THE RECORDS:
────────
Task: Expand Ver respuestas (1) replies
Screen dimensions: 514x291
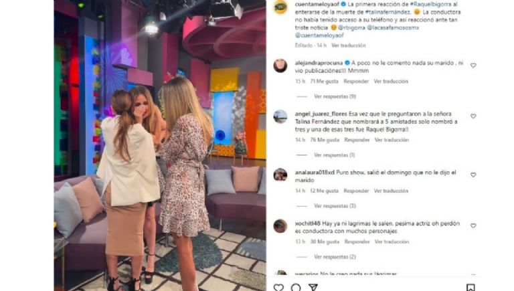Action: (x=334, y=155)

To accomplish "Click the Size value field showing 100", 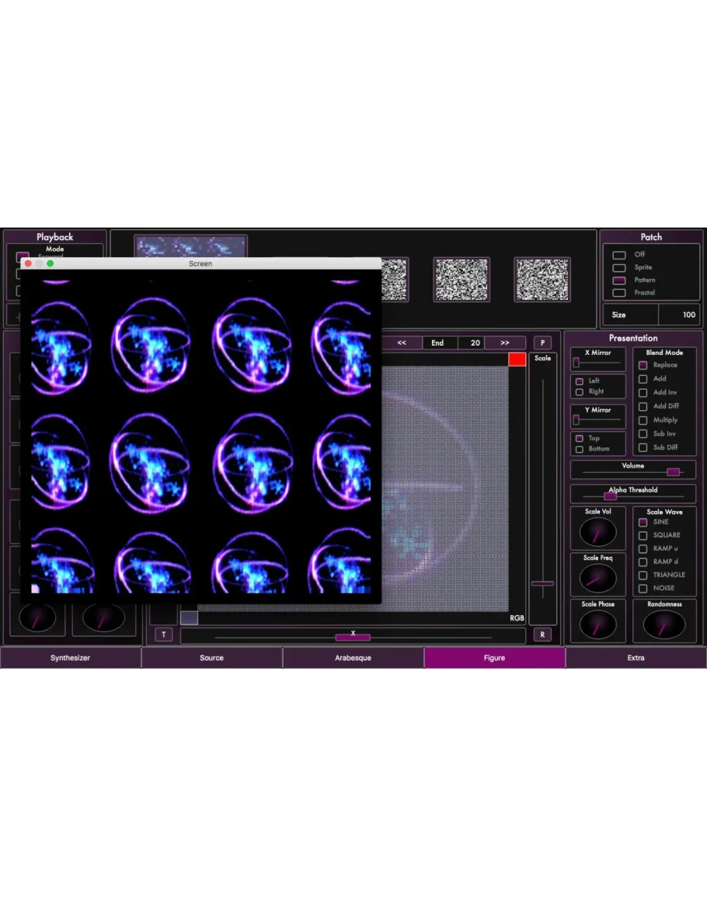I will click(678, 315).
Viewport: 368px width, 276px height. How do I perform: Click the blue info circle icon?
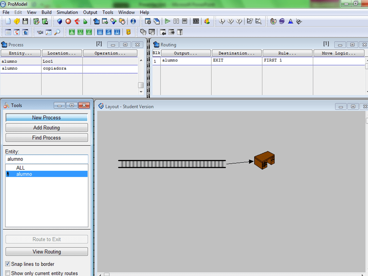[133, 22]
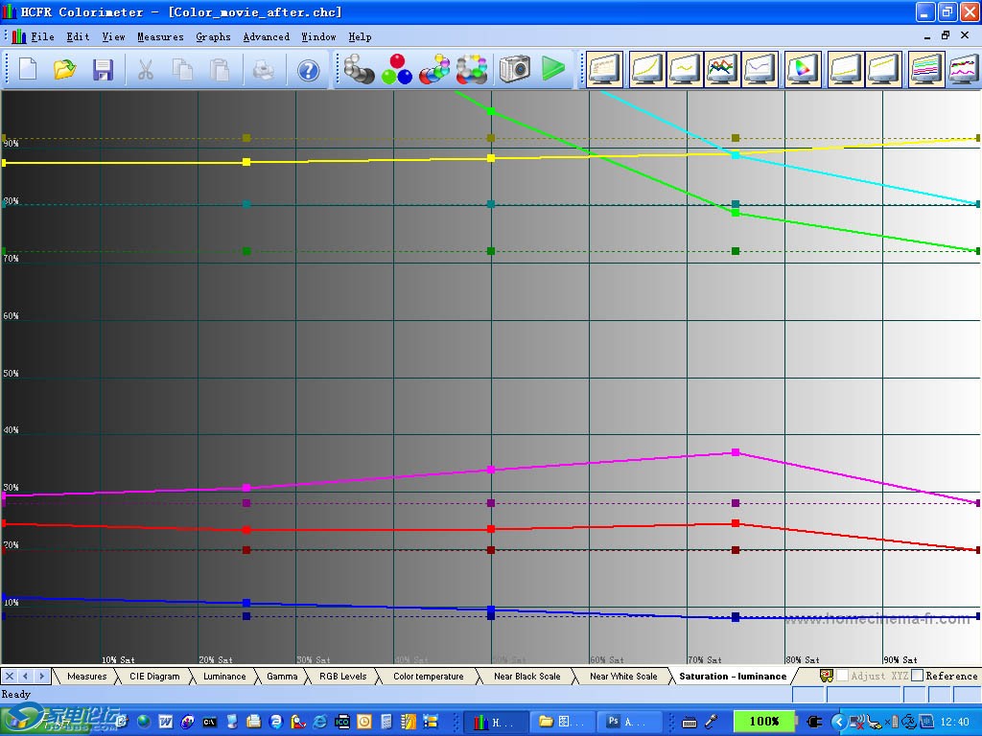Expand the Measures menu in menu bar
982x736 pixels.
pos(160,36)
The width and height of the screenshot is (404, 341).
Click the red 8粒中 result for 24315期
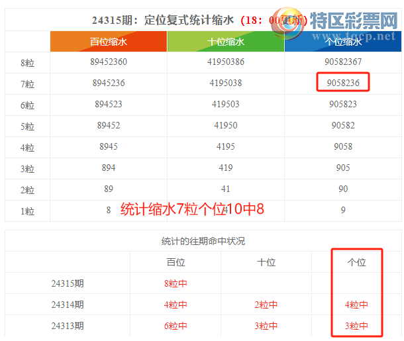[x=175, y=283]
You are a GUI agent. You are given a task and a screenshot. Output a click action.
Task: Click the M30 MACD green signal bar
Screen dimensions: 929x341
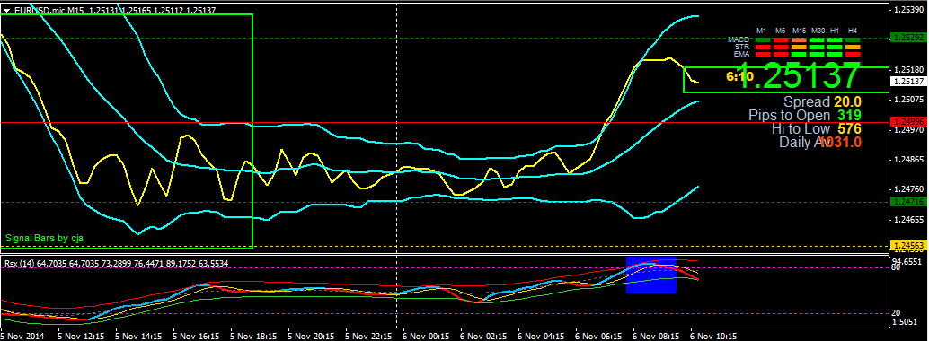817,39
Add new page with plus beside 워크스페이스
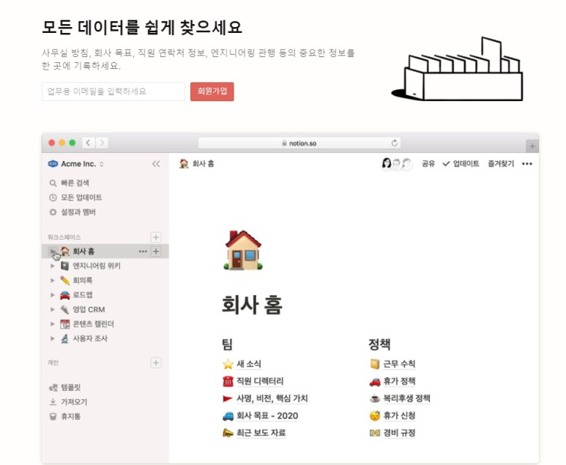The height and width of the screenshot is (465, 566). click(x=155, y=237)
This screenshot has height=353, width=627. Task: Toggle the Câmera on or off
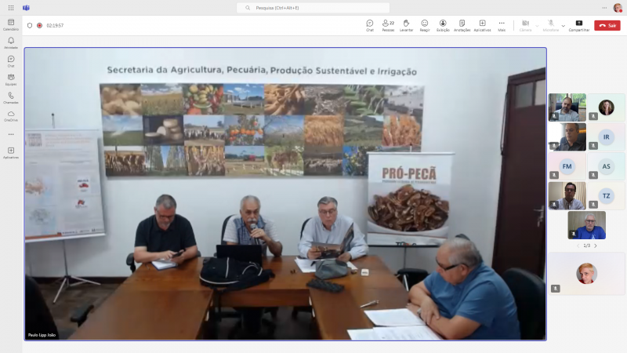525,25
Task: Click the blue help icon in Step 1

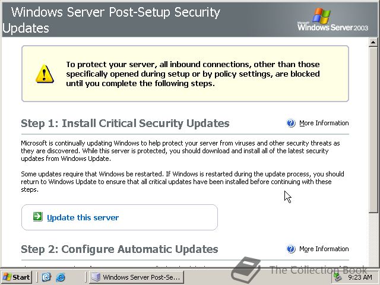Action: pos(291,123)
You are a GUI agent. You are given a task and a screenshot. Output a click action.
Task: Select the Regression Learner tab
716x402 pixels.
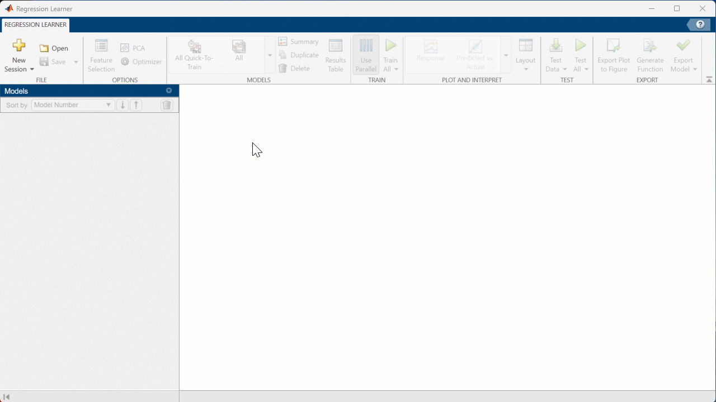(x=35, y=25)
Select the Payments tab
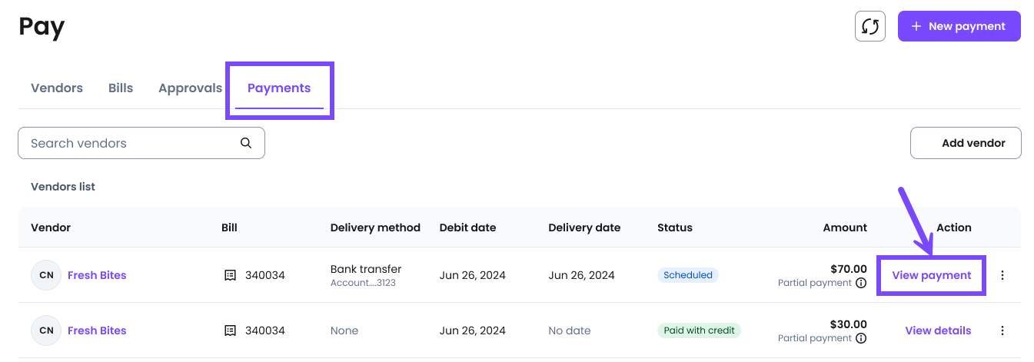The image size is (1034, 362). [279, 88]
────────
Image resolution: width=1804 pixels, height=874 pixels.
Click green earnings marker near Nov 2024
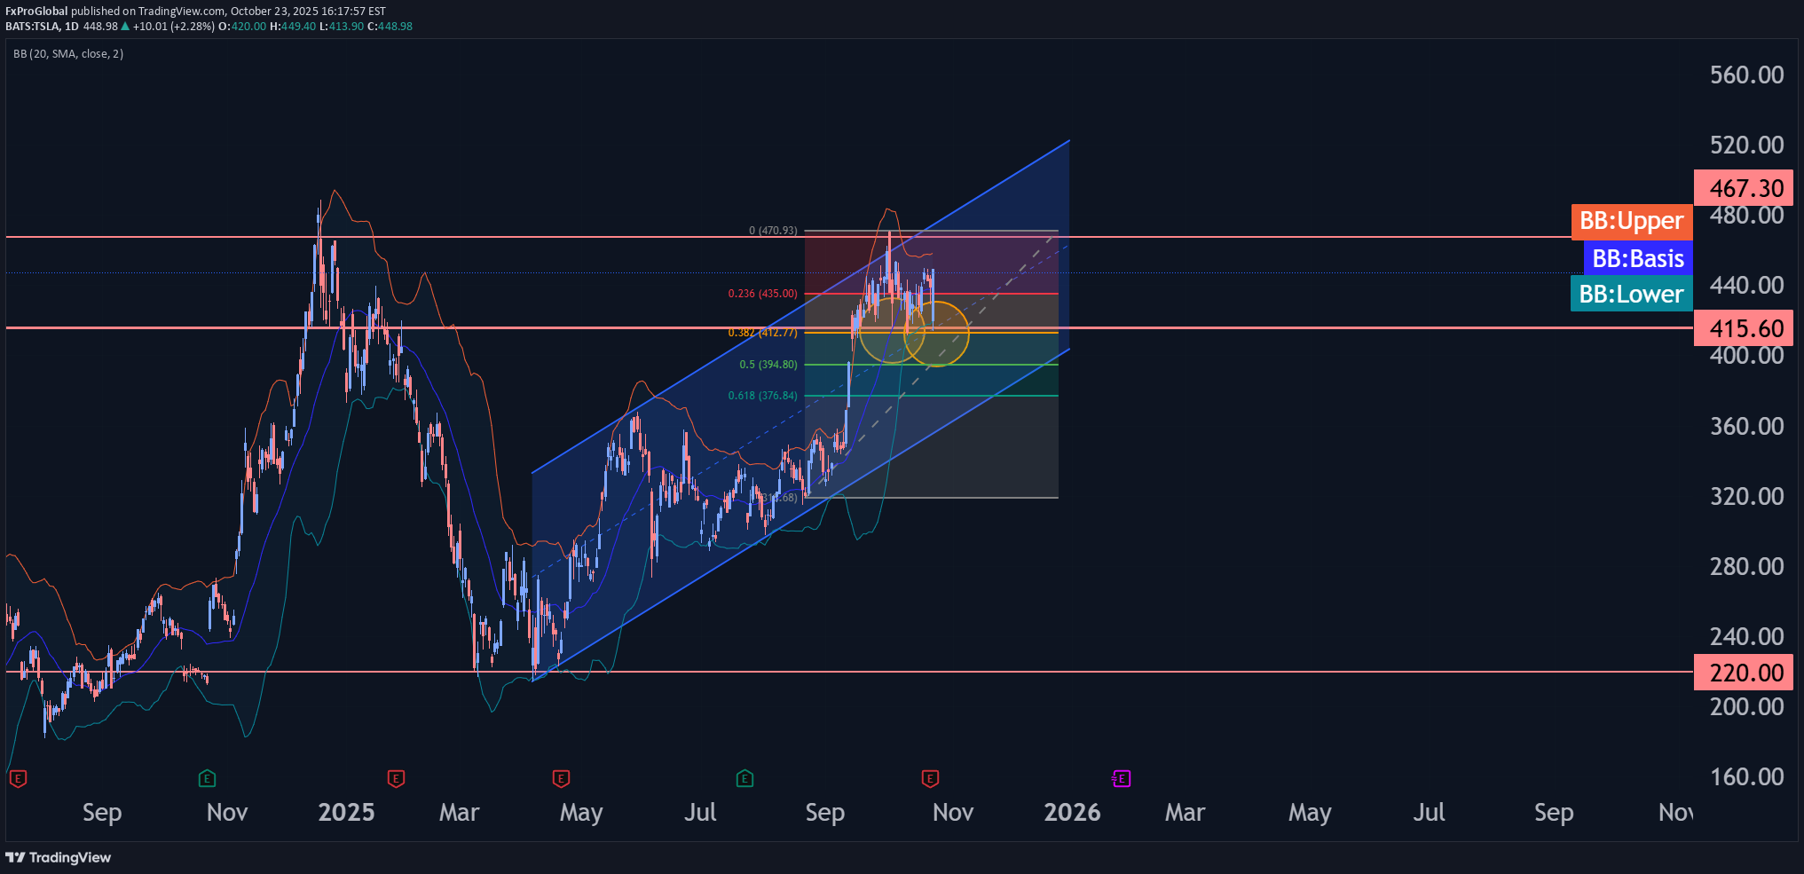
────────
WORK REQUIRED: Whenever a line above includes "green", copy it in full.

TASK ANSWER:
Task: Click the M30 MACD green signal bar
Click green earnings marker near Nov 2024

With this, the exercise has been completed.